Il cast, guidato da un magistrale Themis Panou (che non a caso vince la Coppa Volpi per la sua interpretazione), è perfetto nel rendere l’atmosfera malsana e opprimente che pervade il film. Panou interpreta il patriarca con un’aura di calma autorità che nasconde una violenza subdola e totalizzante. I membri della famiglia sembrano pedine in un gioco malato, costretti a obbedire a regole non dette, ma ferree.
“Miss Violence” non fa sconti e non lascia spazio a vie di fuga, né per i personaggi né per chi guarda. La violenza non è mai spettacolarizzata, ma permea ogni scena in modo quasi invisibile, insinuandosi sotto la pelle dello spettatore, fino a rivelare una realtà agghiacciante e dolorosamente plausibile.
La critica alla società greca è evidente, ma Avranas – che vince anche il Leone d’Argento per la sua regia – riesce a creare un racconto universale: in qualsiasi contesto culturale, dietro l’apparente perfezione di certe famiglie possono celarsi dinamiche di controllo e sottomissione che difficilmente riusciamo a immaginare.
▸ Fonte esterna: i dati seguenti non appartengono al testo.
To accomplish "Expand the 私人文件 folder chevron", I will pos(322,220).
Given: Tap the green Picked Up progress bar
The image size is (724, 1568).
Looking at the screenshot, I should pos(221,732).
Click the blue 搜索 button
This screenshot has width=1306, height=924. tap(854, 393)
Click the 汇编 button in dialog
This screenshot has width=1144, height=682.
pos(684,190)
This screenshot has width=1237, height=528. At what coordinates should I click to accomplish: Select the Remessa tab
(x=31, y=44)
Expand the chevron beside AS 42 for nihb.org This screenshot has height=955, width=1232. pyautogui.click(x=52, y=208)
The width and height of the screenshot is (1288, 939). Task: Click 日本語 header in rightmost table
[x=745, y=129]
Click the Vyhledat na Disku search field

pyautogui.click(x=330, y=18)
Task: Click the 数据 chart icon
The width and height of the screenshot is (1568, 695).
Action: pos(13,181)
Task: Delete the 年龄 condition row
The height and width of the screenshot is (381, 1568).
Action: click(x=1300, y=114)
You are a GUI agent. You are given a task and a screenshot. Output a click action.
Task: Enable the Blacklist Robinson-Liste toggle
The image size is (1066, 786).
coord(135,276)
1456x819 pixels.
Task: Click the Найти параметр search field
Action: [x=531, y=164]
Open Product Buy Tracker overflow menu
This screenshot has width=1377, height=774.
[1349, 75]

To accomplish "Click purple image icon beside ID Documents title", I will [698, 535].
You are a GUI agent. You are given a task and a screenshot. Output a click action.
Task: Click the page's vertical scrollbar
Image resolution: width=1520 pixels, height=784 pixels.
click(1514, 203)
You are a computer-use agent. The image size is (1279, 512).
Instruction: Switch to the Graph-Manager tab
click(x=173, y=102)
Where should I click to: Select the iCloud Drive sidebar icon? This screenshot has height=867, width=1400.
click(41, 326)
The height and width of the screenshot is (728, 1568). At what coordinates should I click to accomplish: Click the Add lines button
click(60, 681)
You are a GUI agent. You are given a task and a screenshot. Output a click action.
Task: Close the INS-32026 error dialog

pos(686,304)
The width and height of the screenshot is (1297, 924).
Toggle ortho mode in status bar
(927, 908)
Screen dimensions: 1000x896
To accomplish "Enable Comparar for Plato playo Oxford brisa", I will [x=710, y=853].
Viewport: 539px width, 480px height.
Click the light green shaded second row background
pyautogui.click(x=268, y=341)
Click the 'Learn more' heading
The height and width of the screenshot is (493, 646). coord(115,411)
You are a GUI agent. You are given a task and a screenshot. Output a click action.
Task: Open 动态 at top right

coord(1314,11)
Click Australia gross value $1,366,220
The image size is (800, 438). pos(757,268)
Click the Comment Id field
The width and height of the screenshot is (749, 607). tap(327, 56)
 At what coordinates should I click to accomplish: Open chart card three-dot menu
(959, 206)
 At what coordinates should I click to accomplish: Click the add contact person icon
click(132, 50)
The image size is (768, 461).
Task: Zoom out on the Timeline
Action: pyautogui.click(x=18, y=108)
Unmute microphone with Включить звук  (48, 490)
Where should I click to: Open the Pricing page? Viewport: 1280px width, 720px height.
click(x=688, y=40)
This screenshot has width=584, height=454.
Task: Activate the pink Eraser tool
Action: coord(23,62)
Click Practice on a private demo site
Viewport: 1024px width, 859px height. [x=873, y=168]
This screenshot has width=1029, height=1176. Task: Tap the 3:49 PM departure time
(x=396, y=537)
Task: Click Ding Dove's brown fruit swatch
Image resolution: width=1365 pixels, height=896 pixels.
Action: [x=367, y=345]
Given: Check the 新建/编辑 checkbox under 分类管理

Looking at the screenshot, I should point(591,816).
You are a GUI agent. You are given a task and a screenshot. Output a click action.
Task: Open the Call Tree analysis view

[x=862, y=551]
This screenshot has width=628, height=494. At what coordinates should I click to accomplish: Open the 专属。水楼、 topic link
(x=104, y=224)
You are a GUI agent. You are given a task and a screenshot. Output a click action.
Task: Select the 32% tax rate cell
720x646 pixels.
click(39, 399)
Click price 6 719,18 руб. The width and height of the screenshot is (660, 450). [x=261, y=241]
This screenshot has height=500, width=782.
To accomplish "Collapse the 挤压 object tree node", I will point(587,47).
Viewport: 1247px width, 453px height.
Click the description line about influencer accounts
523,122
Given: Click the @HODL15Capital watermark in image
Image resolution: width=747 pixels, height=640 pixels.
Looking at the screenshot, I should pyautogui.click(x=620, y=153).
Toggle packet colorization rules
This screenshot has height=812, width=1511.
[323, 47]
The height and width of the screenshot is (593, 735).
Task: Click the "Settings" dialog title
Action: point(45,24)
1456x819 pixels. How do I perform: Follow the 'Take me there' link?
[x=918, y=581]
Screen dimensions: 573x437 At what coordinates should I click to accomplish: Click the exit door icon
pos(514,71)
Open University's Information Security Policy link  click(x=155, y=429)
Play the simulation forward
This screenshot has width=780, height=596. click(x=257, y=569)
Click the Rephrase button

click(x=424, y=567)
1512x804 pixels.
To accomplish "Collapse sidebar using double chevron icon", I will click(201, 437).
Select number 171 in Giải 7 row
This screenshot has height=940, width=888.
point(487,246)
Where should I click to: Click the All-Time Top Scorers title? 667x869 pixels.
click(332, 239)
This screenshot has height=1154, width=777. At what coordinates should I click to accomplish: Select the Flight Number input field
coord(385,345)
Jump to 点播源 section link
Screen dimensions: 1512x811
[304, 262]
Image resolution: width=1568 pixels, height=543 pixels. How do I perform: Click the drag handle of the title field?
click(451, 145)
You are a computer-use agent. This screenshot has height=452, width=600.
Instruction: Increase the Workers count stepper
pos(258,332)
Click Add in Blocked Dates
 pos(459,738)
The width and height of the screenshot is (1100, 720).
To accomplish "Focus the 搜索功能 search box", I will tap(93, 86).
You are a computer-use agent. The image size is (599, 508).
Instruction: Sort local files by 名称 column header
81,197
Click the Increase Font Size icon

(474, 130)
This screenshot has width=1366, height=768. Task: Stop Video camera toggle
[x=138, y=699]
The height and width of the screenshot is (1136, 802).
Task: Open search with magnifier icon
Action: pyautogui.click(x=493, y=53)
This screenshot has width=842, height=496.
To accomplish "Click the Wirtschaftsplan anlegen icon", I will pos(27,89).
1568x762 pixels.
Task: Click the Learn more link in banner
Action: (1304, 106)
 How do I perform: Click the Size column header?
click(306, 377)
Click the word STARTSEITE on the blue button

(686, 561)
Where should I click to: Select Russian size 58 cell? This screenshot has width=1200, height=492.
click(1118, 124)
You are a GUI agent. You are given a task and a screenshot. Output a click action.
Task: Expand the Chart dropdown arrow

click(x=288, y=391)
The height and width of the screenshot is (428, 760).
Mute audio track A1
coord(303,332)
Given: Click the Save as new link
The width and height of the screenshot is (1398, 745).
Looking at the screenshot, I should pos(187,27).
Non è un film facile da affrontare, né da dimenticare. La sua narrazione asciutta, priva di facili spiegazioni, lascia aperte domande che continuano a tormentare a lungo: fino a che punto possiamo davvero conoscere chi ci sta accanto? E quanto possiamo ignorare prima di ammettere che il male, a volte, è proprio dove meno ce lo aspettiamo?